L’OTAN et l’UE, qui ont en commun 21 membres, ont noué un partenariat stratégique et entretiennent un dialogue politique régulier sur les questions de sécurité. Elles coopèrent concrètement dans les domaines de la gestion des crises internationales (lutte contre la piraterie, Afghanistan, Kosovo) et des capacités. La France, comme de nombreux autres pays membres de l’OTAN et de l’UE, s’emploie à renforcer et approfondir ce partenariat
L’Alliance atlantique et l’Union européenne partagent les mêmes valeurs politiques, et vingt et un pays européens appartiennent aux deux organisations - parmi lesquels la France, qui est un membre fondateur de l’OTAN et de l’UE.
Par ailleurs, depuis une dizaine d’années, les deux organisations sont devenues des acteurs majeurs dans la gestion des crises internationales et sont fréquemment engagées côte à côte sur les mêmes théâtres d’opérations. En effet, si la raison d’être première de l’OTAN demeure la défense collective, elle participe depuis 1992 à la gestion de certaines crises avec des moyens militaires. Pour sa part, l’Union européenne a développé une politique étrangère commune, dont l’une des dimensions est la politique de défense et de sécurité commune (PSDC), dans le cadre de laquelle elle a mené depuis dix ans une vingtaine d’opérations militaires et civiles.
Pour ces raisons – proximité politique et engagement commun dans la gestion des crises internationales – l’Alliance et l’Union ont noué un partenariat stratégique. Elles coopèrent dans le domaine des opérations et du développement des capacités militaires, et entretiennent un dialogue politique régulier.

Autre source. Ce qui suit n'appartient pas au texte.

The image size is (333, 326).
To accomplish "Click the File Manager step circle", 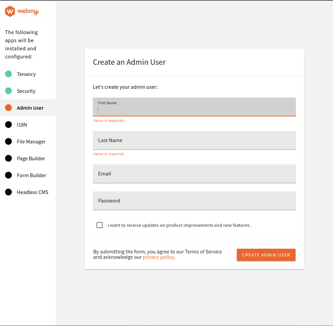I will click(x=8, y=141).
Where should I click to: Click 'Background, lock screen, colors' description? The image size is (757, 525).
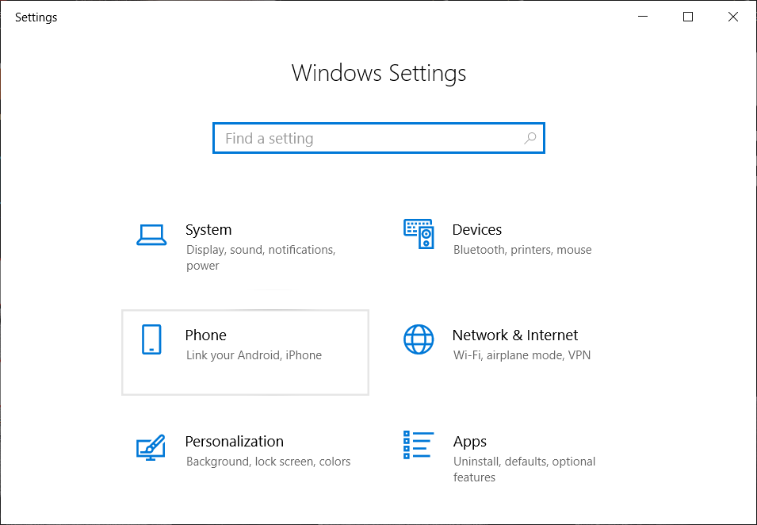click(x=268, y=462)
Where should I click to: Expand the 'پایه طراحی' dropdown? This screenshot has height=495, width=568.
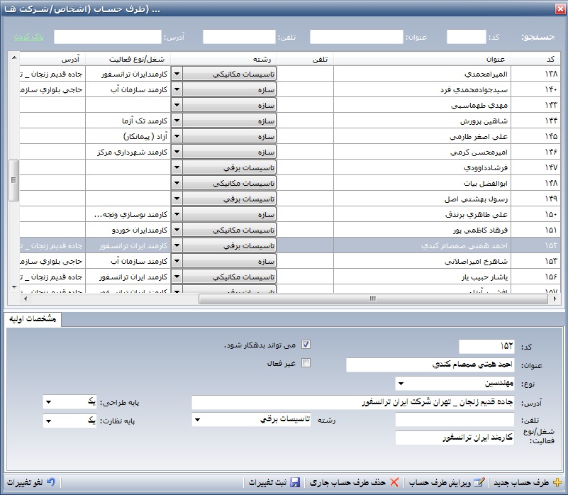pos(48,402)

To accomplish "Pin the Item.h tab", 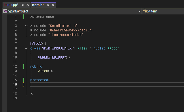I will coord(48,5).
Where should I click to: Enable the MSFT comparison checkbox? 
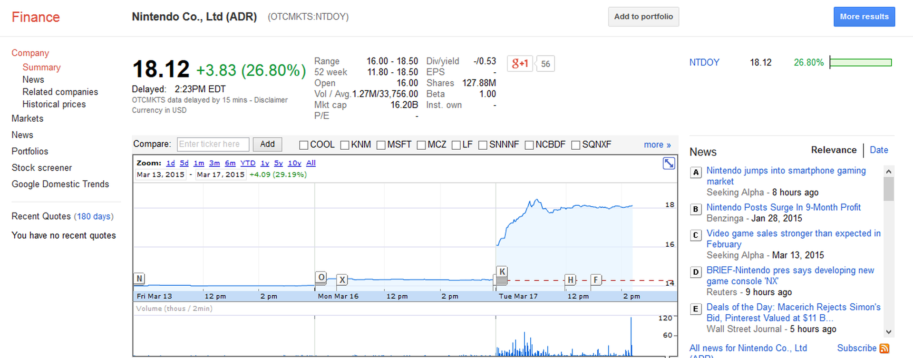click(x=381, y=145)
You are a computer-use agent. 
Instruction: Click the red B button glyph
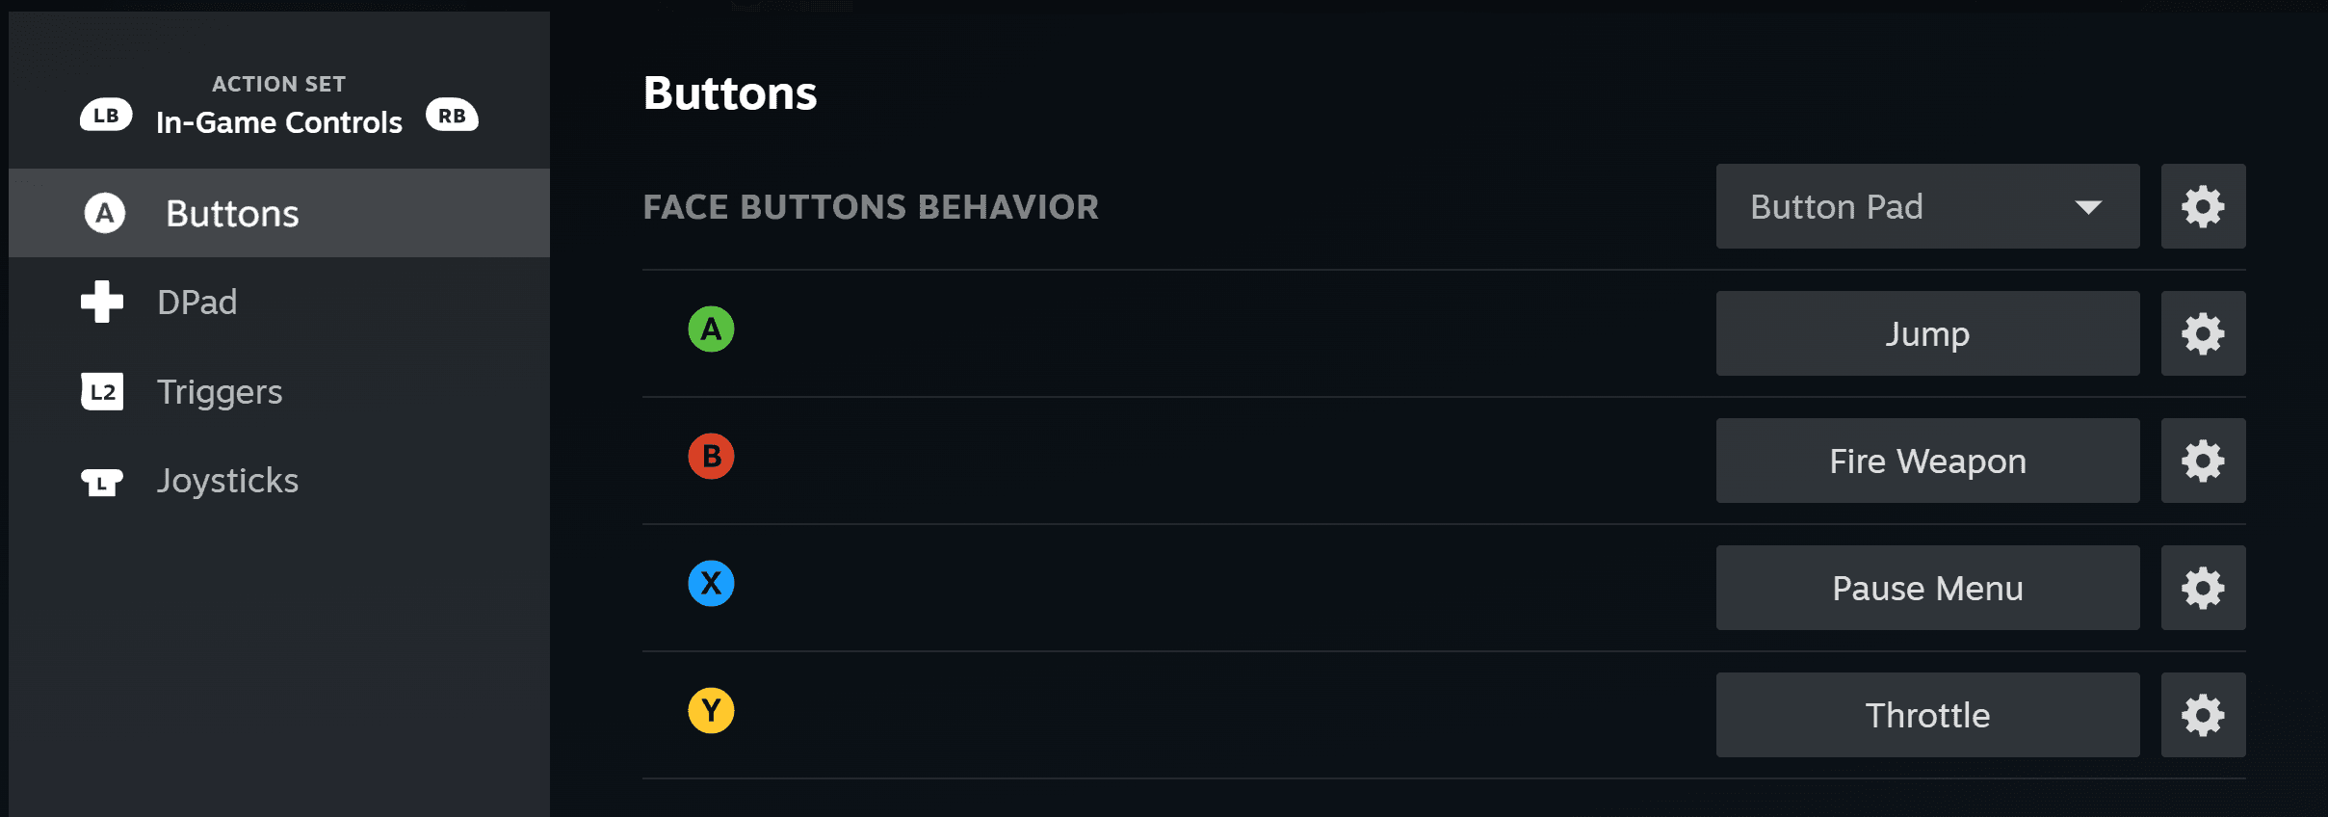point(711,457)
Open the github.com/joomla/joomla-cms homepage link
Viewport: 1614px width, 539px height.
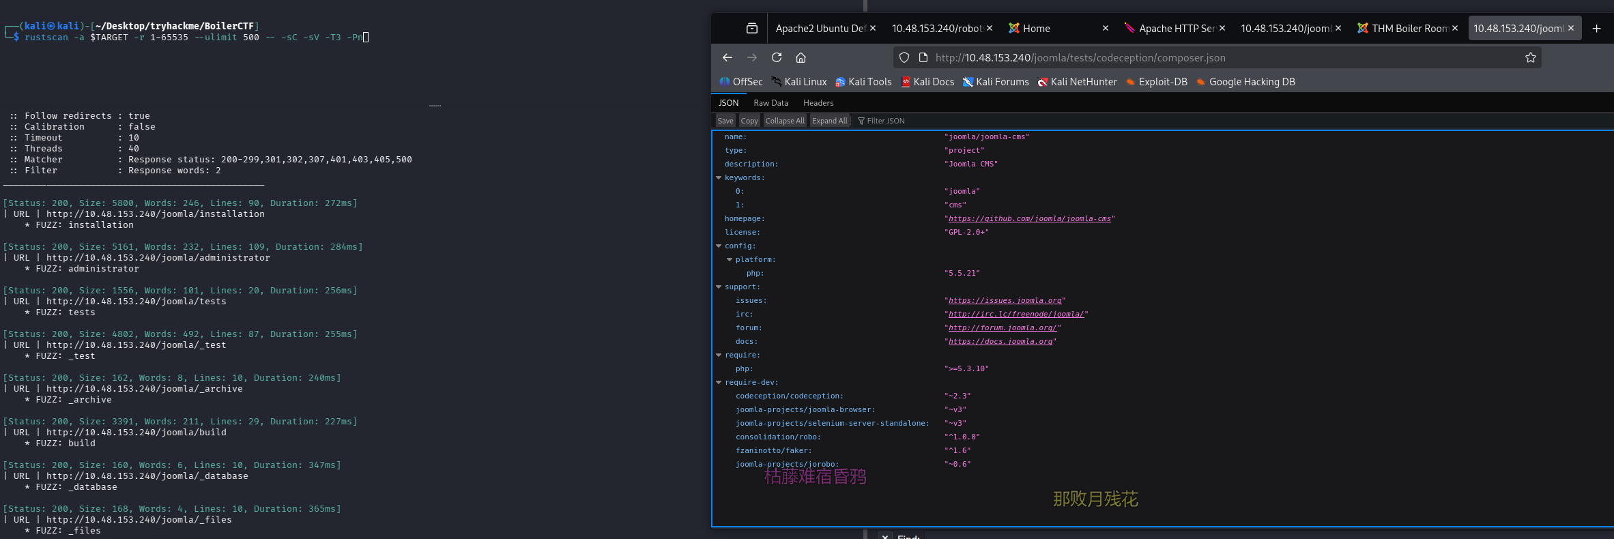(1029, 219)
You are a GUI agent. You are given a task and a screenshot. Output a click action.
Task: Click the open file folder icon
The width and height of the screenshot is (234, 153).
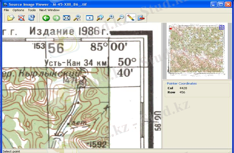coord(11,18)
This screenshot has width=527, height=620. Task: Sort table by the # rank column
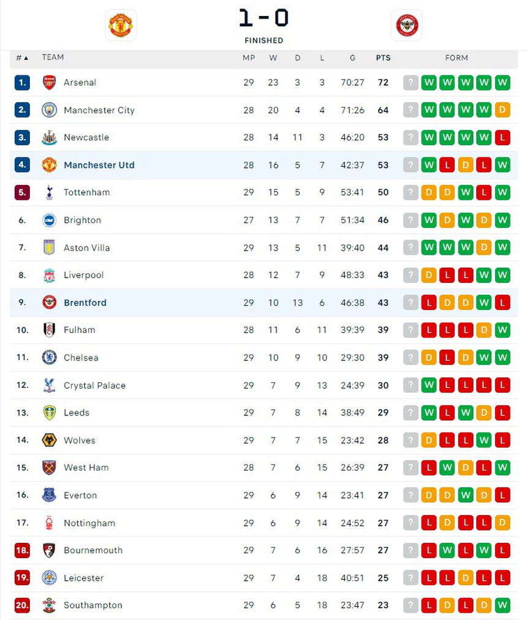22,58
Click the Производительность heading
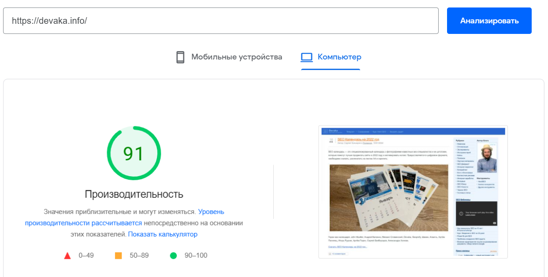Viewport: 548px width, 277px height. [x=134, y=194]
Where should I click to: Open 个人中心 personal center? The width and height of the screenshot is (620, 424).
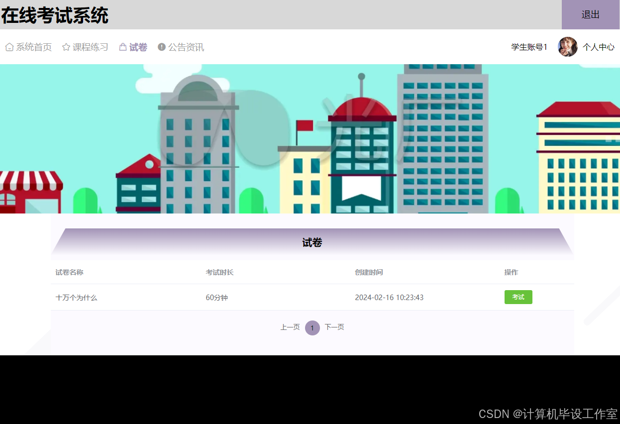tap(599, 47)
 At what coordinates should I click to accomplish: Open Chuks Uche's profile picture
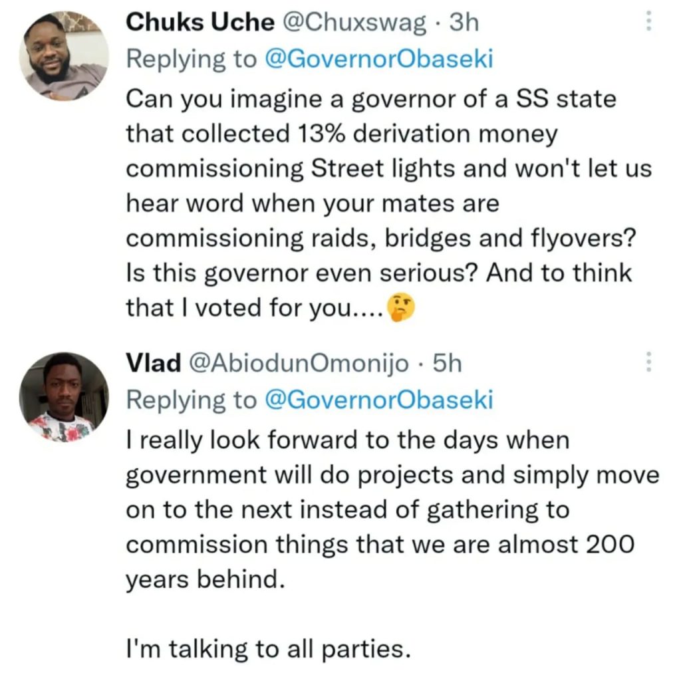(67, 56)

Dans ce contexte, le Concept stratégique de l’OTAN, adopté au sommet de Lisbonne en 2010, qualifie l’Union européenne de « partenaire unique et essentiel », soulignant qu’une « Union européenne active et efficace contribue à la sécurité globale de la zone euro-atlantique ».
De nombreux pays alliés et Etats membres de l’Union, parmi lesquels la France, souhaitent intensifier la coopération OTAN-UE, alors que des blocages de nature politique n’ont jusqu’à présent pas permis à ce partenariat de donner toute sa mesure. La France entend continuer à promouvoir activement une coopération toujours plus étroite entre les deux organisations, comme le recommande notamment le rapport Védrine.
La gestion de crises
Concrètement, l’UE et l’OTAN coopèrent pour assurer la coordination et la complémentarité de leurs engagements opérationnels : • au large de la Corne de l’Afrique, pour les opérations Atalante (UE) et Ocean Shield (OTAN) • en Afghanistan, pour la mission de police de l’Union (EUPOL) et la force internationale d’assistance et de sécurité (FIAS) de l’OTAN • au Kosovo, s’agissant de la mission « Etat de droit » de l’UE (EULEX) et de la force de l’OTAN au Kosovo (KFOR),
L’OTAN peut par ailleurs mettre à la disposition des opérations de l’UE ses capacités militaires collectives dans le cadre des accords dits de « Berlin plus », signés en 2002. L’opération européenne Althea est ainsi conduite depuis 2004 avec le soutien de capacités collectives de l’OTAN.
Les capacités
La coopération dans le domaine des capacités constitue un autre enjeu essentiel de la relation UE-OTAN (Lien vers La défense intelligente). Son principal objet est de s’assurer que les actions conduites par les deux organisations, en particulier dans le cadre des initiatives de défense intelligente (OTAN) et de mutualisation et de partage (UE), ne se dupliquent pas mais, au contraire, se complètent et se renforcent mutuellement. Elle est assurée en particulier à travers un dialogue régulier entre le Commandement allié pour la transformation (ACT) et l’Agence européenne de défense (AED) pour l’Union européenne.
Cette coopération est indispensable pour les deux organisations car celles-ci disposent en réalité pour l’essentiel (21 alliés sur 28 étant membres de l’UE) du même « réservoir de forces » : les capacités militaires, nationales ou multinationales, développées dans le cadre de l’OTAN peuvent être utilisées dans une opération conduite par l’Union européenne, et réciproquement.
Au Sommet de Chicago, les Chefs d’Etat et de gouvernement des pays de l’Alliance ont dans ce contexte salué les efforts déployés par l’UE (au paragraphe 20 du Communiqué), en particulier dans les domaines du ravitaillement en vol, du soutien médical, de la surveillance maritime et de la formation. Ils ont également, tout en appelant à un meilleur partage du fardeau des efforts militaires entre les deux rives de l’Atlantique, souligné l’importance de maintenir une industrie de défense forte en Europe.